Approaching religion
Debates about how religion should be defined are directly related with arguments about how religion should be approached in practice. In addition to influencing where one looks for a particular phenomenon, definitions of that phenomenon (in our case, religion) directly impact upon how it is looked for. Talk of method and where it is to be applied is thereby inextricably bound to the issue of definition (Riis, 2008, pp. 229–44).
Academic approaches
A question related to method in the sociology of religion concerns the relationship between the academic researcher and the religious claims made by those individuals and groups being studied. Writing at the beginning of mainstream sociology’s reawakening interest in religion, Berger maintained that sociologists should not concern themselves with ‘the ultimate status of religious definitions of reality’ (1967, p. 180). Defining his approach as one of ‘methodological atheism’, Berger argued that questions relating to the truth or falsity of religious claims should be set to one side (‘bracketed’). Uncomfortable with the theoretical implications of the term ‘atheism’, others have chosen instead to talk of ‘methodological agnosticism’ (Smart, 1973, p. 54). The following quote by Beckford shows methodological atheism/agnosticism in action.

= = =

# [Work to complete]
A – In the passage on approaching religion, what name did Berger give to his approach?
B – Carry on the passage on approaching religion, starting right after its final sentence.

= = =

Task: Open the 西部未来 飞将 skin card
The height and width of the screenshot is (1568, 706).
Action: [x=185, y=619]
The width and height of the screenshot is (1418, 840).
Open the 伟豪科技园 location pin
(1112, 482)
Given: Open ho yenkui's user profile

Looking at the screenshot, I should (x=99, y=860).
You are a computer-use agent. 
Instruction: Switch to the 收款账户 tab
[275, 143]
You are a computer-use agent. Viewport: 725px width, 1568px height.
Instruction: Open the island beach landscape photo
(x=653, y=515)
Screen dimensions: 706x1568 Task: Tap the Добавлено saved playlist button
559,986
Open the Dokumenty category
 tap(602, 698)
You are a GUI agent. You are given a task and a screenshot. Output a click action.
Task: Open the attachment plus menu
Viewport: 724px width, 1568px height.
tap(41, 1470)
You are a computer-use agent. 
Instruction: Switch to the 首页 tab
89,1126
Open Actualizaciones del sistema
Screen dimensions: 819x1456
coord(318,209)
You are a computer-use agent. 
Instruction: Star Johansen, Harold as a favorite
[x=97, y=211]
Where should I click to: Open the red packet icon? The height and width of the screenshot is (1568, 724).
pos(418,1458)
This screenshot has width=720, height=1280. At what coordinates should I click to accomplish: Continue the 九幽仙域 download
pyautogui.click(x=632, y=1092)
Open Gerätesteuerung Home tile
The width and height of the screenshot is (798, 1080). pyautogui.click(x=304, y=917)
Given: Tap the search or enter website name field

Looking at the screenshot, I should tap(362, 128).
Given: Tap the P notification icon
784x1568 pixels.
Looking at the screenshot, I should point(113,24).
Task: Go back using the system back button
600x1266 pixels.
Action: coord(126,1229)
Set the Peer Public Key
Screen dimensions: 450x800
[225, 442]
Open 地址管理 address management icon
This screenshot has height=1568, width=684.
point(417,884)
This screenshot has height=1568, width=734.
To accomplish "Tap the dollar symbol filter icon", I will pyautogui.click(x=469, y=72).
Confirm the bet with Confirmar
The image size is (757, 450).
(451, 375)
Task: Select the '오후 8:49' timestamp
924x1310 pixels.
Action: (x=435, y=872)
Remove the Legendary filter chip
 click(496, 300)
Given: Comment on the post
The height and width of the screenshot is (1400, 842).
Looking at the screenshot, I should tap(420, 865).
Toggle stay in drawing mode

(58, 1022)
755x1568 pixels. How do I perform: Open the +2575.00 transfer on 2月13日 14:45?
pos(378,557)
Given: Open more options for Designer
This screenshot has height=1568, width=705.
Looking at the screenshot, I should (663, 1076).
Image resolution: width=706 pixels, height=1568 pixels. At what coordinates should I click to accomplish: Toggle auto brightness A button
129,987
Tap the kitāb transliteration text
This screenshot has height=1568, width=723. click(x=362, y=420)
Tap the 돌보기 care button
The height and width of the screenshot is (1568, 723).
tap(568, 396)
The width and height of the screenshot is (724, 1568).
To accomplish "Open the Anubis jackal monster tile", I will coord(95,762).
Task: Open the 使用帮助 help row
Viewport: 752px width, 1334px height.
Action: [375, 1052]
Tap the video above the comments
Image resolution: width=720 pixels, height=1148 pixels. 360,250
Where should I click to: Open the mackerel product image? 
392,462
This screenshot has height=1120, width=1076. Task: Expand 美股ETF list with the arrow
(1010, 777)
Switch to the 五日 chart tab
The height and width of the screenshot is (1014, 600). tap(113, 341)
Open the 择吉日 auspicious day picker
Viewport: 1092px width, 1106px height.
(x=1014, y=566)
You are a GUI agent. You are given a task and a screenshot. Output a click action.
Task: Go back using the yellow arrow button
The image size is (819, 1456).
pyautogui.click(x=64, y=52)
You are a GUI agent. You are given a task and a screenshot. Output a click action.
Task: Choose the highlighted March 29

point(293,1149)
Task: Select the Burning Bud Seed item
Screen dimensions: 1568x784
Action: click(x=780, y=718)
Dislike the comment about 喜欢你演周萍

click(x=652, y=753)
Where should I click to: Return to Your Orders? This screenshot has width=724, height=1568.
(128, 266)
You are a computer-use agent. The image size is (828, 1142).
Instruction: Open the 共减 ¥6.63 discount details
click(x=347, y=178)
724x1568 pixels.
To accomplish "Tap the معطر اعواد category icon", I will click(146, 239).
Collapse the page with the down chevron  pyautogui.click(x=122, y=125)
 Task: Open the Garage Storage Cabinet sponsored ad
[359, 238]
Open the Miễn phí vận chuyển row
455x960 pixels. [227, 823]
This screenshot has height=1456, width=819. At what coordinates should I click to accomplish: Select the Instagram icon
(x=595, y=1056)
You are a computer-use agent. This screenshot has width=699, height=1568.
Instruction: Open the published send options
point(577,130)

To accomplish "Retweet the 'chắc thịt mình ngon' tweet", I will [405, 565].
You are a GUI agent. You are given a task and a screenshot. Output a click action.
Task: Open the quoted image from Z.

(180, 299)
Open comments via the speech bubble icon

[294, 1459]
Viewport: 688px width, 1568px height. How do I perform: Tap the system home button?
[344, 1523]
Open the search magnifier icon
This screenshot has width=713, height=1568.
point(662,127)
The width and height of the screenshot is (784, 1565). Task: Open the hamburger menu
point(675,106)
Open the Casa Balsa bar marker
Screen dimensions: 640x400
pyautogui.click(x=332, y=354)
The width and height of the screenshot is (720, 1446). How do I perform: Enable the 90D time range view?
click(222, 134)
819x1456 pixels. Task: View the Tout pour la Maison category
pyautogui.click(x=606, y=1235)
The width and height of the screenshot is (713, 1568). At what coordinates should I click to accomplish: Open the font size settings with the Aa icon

= = =

# [Response list]
A – Methodological atheism.

B –
Regardless of whether religious beliefs and experiences actually relate to supernatural, superempirical or noumenal realities, religion is expressed by means of human ideas, symbols, feelings, practices and organizations. These expressions are the products of social interactions, structures and processes and, in turn, they influence social life and cultural meanings to varying degrees. The social scientific study of religion, including social theory, aims to interpret and explain these products and processes. (2003, p. 2) [emphasis added]
Whether employing the term ‘atheistic’ or ‘agnostic’ to describe the methodological bracketing employed, the weight of academic opinion holds that the sociology of religion does not concern itself with seeking to prove or disprove the veracity or falsity of religious worldviews.
As the sociology of religion is an academic discipline, adherents of a religious worldview are challenged to reach a point of critical distance from which they are able to engage religion in a manner conducive to prevailing academic standards and disciplinary expectations. At the same time, the peculiar subject matter of the discipline requires those of an agnostic or atheistic persuasion to reach a point of empathetic understanding from which they are able to engage religion with an awareness of and appreciation for its volitional, affective, practical, intellectual and evaluative particularities. In effect, the challenge to develop the critical empathy required to make the most of the sociological study of religion entails that the perspective of the typical believer, agnostic or atheist is neither more nor less privileged than any other.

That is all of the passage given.